The annexation of the Jordan Valley will be Netanyahu's first step if elected next week, the Prime Minister said, with further land claims to come after the publication of US President Donald Trump's long-awaited Israel-Palestine peace plan. Netanyahu called the plan a "historic opportunity" to negotiate the future of the region with Trump.
Though he did not address the matter directly, some observers took Netanyahu's bold pronouncement as evidence that the annexation had been coordinated with Trump. However, the Israeli leader instead asked voters for the mandate to make Israel's case to the US.
"Who will negotiate with Trump, who will conscript him on our side?" he asked, "me or Lapid and Gantz?" referring to opposition leaders Yair Lapid and Benny Gantz.
Some commenters, however, saw Tuesday's announcement as mere election bluster. The speech was "a clear play by Likud for right-wing votes," wrote Israeli journalist Neri Zilber.
"It's a meaningless policy/diversion tactic to wrest control of the agenda and take votes away from other right-wing parties," Haaretz journalist Anshel Pfeffer commented. "He hasn't got an annexation policy. Yet."

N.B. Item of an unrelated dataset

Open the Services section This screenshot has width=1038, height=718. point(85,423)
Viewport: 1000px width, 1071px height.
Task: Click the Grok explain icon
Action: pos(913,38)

Speaking shortly before Netanyahu's announcement, Palestinian Authority Prime Minister Mohammad Shtayyeh called his Israeli counterpart the "chief destroyer of the peace process," and warned that "any foolish move he makes will have negative consequences for him in the domestic and international arena."
Though it lies within Palestinian territory, the area concerned is currently under full Israeli control, and has been since the signing of the Oslo Accords by the Palestinian Liberation Organization (PLO) and Israel in 1993 and 1995. The Jordan Valley makes up 60 percent of the West Bank's territory, but is sparsely populated.
Though "annexation" is a headline-grabbing word, Netanyahu had already ruled out an Israeli withdrawal from the area earlier this summer. Speaking with US National Security Advisor John Bolton in June, Netanyahu stated that any future peace plan with the Palestinians must guarantee Israel a presence in the Jordan Valley, which he said "guarantees stability and security for the entire region."
Before hanging on to power in April's election, Netanyahu also said he would move to annex the West Bank if elected, claiming "a Palestinian state will endanger our existence."